__AUFGABE A__:
Fasse im Auszug über den Sudan den Absatz, der mit „Im Dezember 2018 kam es landesweit“ beginnt, als kurze Stichpunktliste mit seinen wichtigsten Fakten zusammen.

__BEREITGESTELLTER AUSZUG__:
══════════
Im Sudan herrscht Krieg, doch der Widerstand gegen die Militärs geht weiter

Von Saskia Jaschek

Bild einer Demonstration mit Tausenden von Zivilist*innen, einige schwenken Flaggen des Sudans. Vorne auf dem Bild ist ein Militärpanzer zu sehen, Soldaten beobachten die Szene.
Nach den massiven Mobilisierungen von 2019 setzte das Militär den autoritär regierenden Präsidenten Omar al-Bashir ab. Foto: Agence France-Presse / Wikimedia, Public Domain

Seit dem Morgen des 15. April kommt es in der Hauptstadt Khartum sowie in weiteren Städten zu heftigen Kämpfen zwischen dem sudanesischen Militär (Sudanese Armed Forces, SAF) und den paramilitärischen Rapid Support Forces (RSF).

Im Oktober 2021 hatten die von General Abdelfattah al-Burhan geführten SAF und die unter dem Kommando von General Mohamed Hamdan Dagalo, genannt Hemetti, stehende RSF gemeinsam gegen die damalige Zivilregierung geputscht und diese aufgelöst. Mittlerweile konkurrieren beide Fraktionen um die Macht im Land. Sie kontrollieren weite Teile der Wirtschaft und haben weitreichende Verbindungen: Al-Burhan zu den Islamist*innen der National Congress Party, der Regierungspartei des ehemaligen Langzeitdiktators Omar al-Bashir, die al-Burhan nach dem Putsch zu Teilen reinstalliert hatte. Außerdem steht er dem ägyptischen Machthaber Abdel Fatah El-Sisi nahe, der 2013 ebenfalls durch einen Militärputsch an die Macht gekommen war. Hemetti dagegen kooperiert mit der russischen Söldnergruppe Wagner sowie mit dem libyschen Milizenführer Khalifa Haftar. Mit Saudi-Arabien pflegen beide gute Kontakte.

Die Rolle der Widerstandskomitees

Im Dezember 2018 kam es landesweit zu Protesten. Ursprünglich gegen eine Erhöhung der Brotpreise gerichtet, weiteten sich die Aufstände schnell zu Anti-Regime-Protesten bis nach Khartum aus. Über Monate protestierten immer mehr Menschen friedlich gegen die islamistische Diktatur. Im April 2019 durchbrachen die Revolutionär*innen die Absperrungen zum Hauptquartier des Militärs im Zentrum von Khartum und versammelten sich dort. Dies war der Beginn einer dreimonatigen Sitzblockade. Nur wenige Tage später wurde Omar al-Bashir vom Militär abgesetzt. Schon damals hatte das Militär versucht, einen neuen Präsidenten zu stellen. Doch die Revolutionär*innen weigerten sich, eine weitere Militärregierung anzunehmen, und führten ihren Protest fort. Der benannte Präsident wurde wieder abgesetzt.
══════════
__VORLIEGENDE DATENSÄTZE__:
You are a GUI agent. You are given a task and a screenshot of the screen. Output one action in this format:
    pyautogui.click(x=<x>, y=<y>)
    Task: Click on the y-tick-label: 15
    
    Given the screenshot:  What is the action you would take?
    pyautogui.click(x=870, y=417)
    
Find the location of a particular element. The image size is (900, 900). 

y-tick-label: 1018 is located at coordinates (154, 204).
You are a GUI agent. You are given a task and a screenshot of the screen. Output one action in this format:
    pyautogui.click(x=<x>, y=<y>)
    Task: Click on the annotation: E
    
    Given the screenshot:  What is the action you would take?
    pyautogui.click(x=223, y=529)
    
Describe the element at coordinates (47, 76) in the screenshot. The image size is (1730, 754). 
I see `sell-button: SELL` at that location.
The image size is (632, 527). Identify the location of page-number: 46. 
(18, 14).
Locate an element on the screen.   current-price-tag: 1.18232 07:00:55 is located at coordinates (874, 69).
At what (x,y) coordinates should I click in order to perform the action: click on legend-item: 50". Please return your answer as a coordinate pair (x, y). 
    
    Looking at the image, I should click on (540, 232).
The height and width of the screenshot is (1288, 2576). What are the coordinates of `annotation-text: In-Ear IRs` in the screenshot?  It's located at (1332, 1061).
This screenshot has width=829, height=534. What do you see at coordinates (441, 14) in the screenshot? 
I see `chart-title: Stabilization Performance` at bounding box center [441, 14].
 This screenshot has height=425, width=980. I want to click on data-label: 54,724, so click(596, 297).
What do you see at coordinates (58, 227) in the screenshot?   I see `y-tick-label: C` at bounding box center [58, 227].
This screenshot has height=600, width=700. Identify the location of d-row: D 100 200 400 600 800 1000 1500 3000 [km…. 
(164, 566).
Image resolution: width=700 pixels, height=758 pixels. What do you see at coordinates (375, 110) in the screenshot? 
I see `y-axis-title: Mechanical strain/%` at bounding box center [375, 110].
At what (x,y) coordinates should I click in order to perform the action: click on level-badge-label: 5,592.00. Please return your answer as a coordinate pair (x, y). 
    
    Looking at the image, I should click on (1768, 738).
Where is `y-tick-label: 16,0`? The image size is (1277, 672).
══════════
__AUFGABE B__:
Kopiere die Datensätze Zeile für Zeile unverändert, beginnend mit ihrer ersten Zeile und endend nach der Zeile, die „pyautogui.click(x=870, y=417)“ enthält.

__ANTWORT A__:
- Dezember 2018: landesweite Proteste, zunächst gegen eine Erhöhung der Brotpreise, die sich schnell zu Anti-Regime-Protesten bis nach Khartum ausweiteten
- Über Monate protestierten immer mehr Menschen friedlich gegen die islamistische Diktatur
- April 2019: Revolutionär*innen durchbrachen die Absperrungen zum Hauptquartier des Militärs in Khartum, was der Beginn einer dreimonatigen Sitzblockade war
- Wenige Tage später setzte das Militär Omar al-Bashir ab
- Das Militär versuchte, einen neuen Präsidenten zu stellen, doch die Revolutionär*innen lehnten eine weitere Militärregierung ab und protestierten weiter
- Der benannte Präsident wurde wieder abgesetzt

__ANTWORT B__:
You are a GUI agent. You are given a task and a screenshot of the screen. Output one action in this format:
    pyautogui.click(x=<x>, y=<y>)
    Task: Click on the y-tick-label: 15
    
    Given the screenshot:  What is the action you would take?
    pyautogui.click(x=870, y=417)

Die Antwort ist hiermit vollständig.